Allons plus loin et observons comment nous avons appris à compter. Dites-moi d’où nous vient la connaissance de l’unité et du nombre deux, (978c) à nous les seuls de tout l’univers doués naturellement de la capacité de réfléchir ? Car la nature n’a pas donné aux autres animaux les facultés nécessaires pour apprendre du père à compter. Mais Dieu a premièrement mis en nous l’intelligence requise, pour concevoir ce qui nous est montré ; ensuite il a montré et il nous montre encore divers objets, parmi lesquels il n’en est point de plus beau que le spectacle du jour. De l’aspect du jour l’homme passe à celui de la nuit, qui lui offre un tableau (978d) tout différents ; et, ne cessant de ramener la révolution successive des jours et des nuits, le ciel ne cesse point d’enseigner aux hommes ce que c’est qu’un et deux, jusqu’à ce que le plus stupide ait suffisamment appris à compter ; car cette même suite de jours et de nuits apprend aussi à chacun de nous ce que c’est que trois, quatre et plusieurs. De plus, entre les corps célestes, Dieu en a fait un, c’est la lune, qui, dans sa course, paraissant tantôt plus grande, tantôt plus petite, nous montre sans cesse (978e) une nouvelle espèce de jour, pendant l’espace de quinze jours et de quinze nuits ; telle est la mesure de sa révolution, si on veut en ajouter ensemble toutes les parties pour en faire un cercle : de sorte que le plus stupide de tous les animaux que Dieu a doués de la faculté d’apprendre conçoit enfin ce que c’est que le nombre. Jusque-là, et tant qu’il ne sera question que de considérer chaque nombre séparément, tout animal qui a l’intelligence nécessaire deviendra habile dans cette science. (979a) Mais il faut, ce me semble, un plus grand effort d’esprit pour combiner ensemble divers nombres : c’est pourquoi Dieu ayant fait, comme je l’ai dit, la lune sujette à croître et à décroître, nous montra par là le rapport des mois aux années(1251), et nous mit heureusement sur la voie de comparer un nombre avec un autre. De là aussi nous sont venus les fruits et la fécondité de la terre, qui donne à tous les animaux leur nourriture, à l’aide des vents et des pluies distribués à propos et avec mesure. Si quelquefois (979b) cet ordre est changé et altéré, ce n’est point Dieu qu’il faut accuser, mais l’homme qui ne vit point conformément aux règles de la justice.

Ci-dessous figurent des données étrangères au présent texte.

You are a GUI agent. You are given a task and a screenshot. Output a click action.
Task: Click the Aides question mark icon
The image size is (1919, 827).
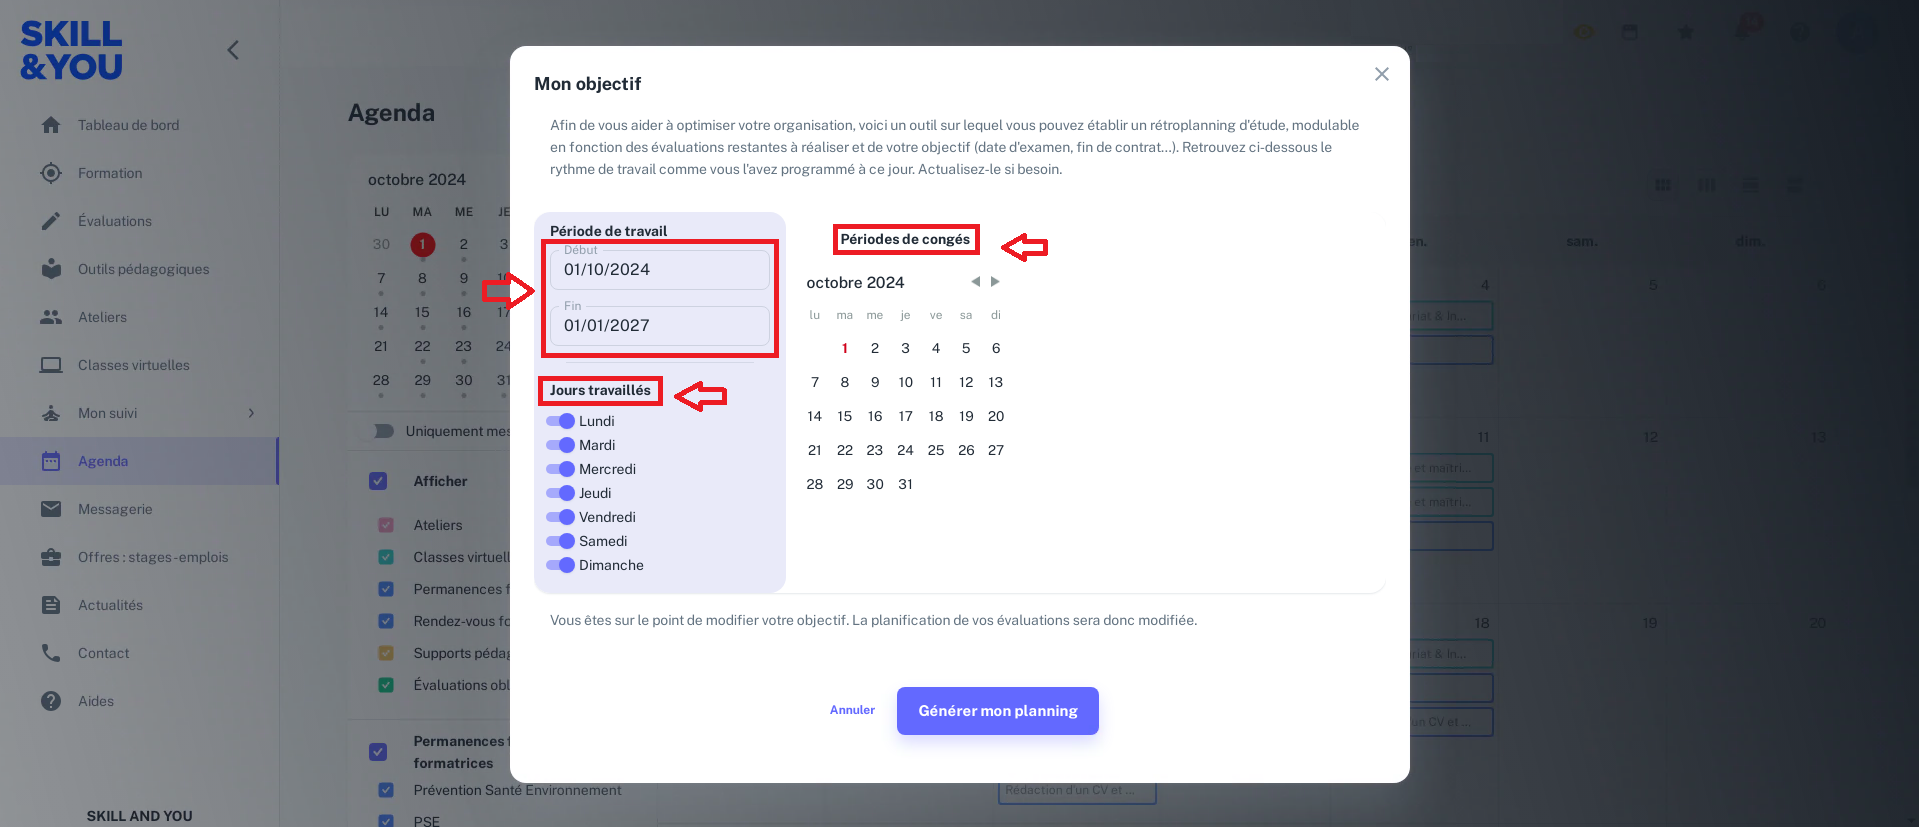click(x=51, y=701)
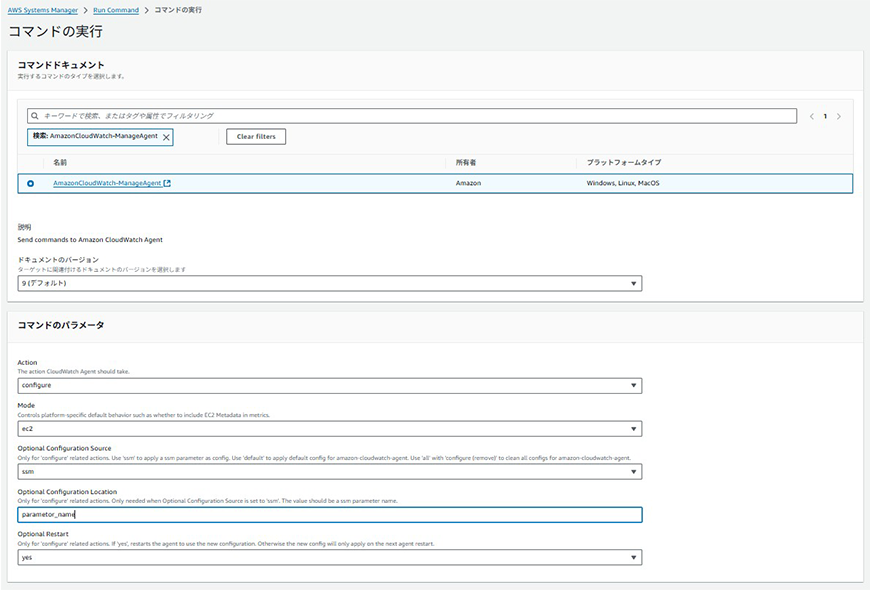
Task: Open Optional Configuration Source dropdown
Action: click(330, 471)
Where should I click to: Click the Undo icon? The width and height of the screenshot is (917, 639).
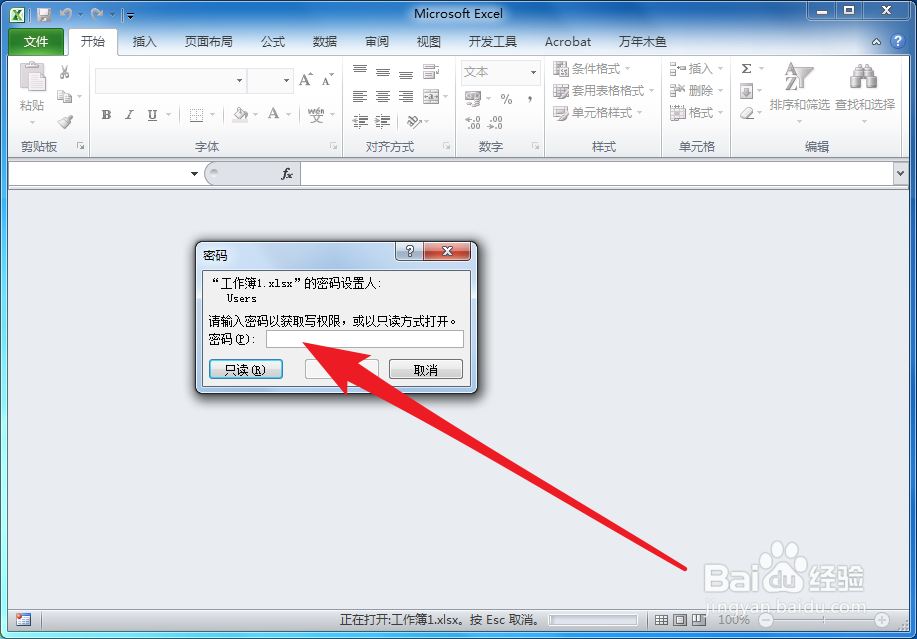click(x=64, y=13)
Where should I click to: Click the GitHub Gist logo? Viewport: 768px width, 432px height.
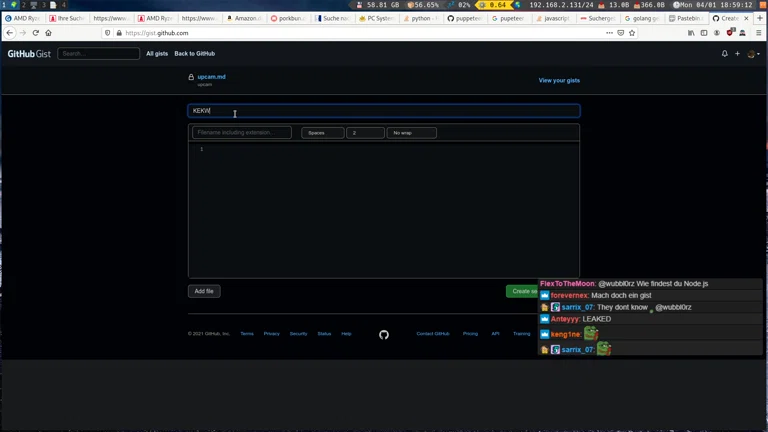pyautogui.click(x=29, y=54)
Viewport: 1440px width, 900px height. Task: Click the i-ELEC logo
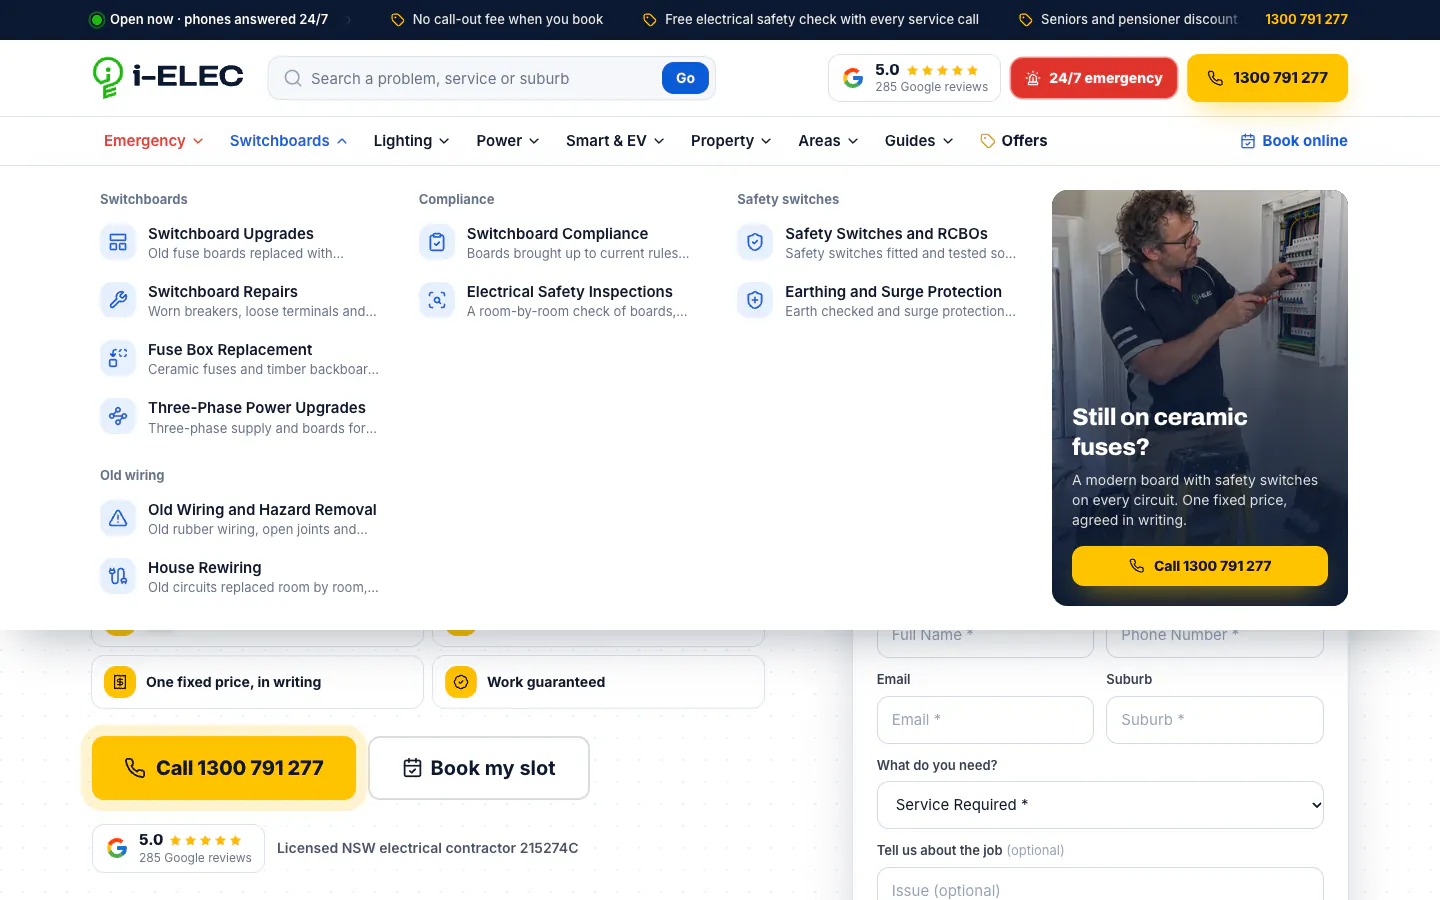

Dans nos recherches sur les lois nous avons jugé qu’en tout le reste il était facile de connaître et de procurer aux hommes leur plus grand bien, et qu’il n’est personne qui ne puisse comprendre et mettre en pratique ce que nous avons dit, pourvu qu’il sache distinguer l’utile du nuisible : nous avons jugé, dis-je, (979c) et nous jugeons encore que tout ce qui concerne les autres devoirs n’a pas beaucoup de difficulté ; mais d’apprendre comment on devient homme de bien est chose difficile. En effet ce que nous avons prescrit pour l’acquisition des autres biens est possible et même aisé. On sait assez quelles sont dans les richesses les bornes du nécessaire et du superflu, comment il faut que le corps soit ou ne soit point affecté. Quant à l’âme, tout le monde est d’accord qu’elle doit être bonne : on convient aussi que pour être bonne il faut qu’elle soit juste, tempérante, forte ; chacun dit encore qu’elle doit être sage. Mais de quelle sagesse ? C’est sur quoi, (979d) comme nous l’avons vu tout à l’heure, les sentiments sont si partagés qu’à peine trouve-t-on deux personnes qui soient de même avis. Maintenant outre les autres espèces de sagesse dont on a parlé, nous venons d’en découvrir une qui n’est pas moins propre que toutes les autres à donner l’apparence d’un homme sage à celui qui posséderait la science que nous avons exposée. Mais serait-il véritablement sage et vertueux ? C’est ce qu’il nous faut examiner.
CLINIAS.
Étranger, tu as eu bien raison de dire que tu allais nous entretenir de grandes choses d’une manière proportionnée au sujet.
(979e) L’ATHÉNIEN.
Oui, mon cher Clinias, ce sont de grandes choses, et, qui plus est, des choses entièrement et absolument vraies.
CLINIAS.
J’en suis persuadé, Étranger ; mais ne te lasse pas de nous expliquer ta pensée.
L’ATHÉNIEN.
Je continuerai ; ne vous lassez pas vous-mêmes de m’écouter.
CLINIAS.
Je te réponds pour Mégille et pour moi de toute notre attention.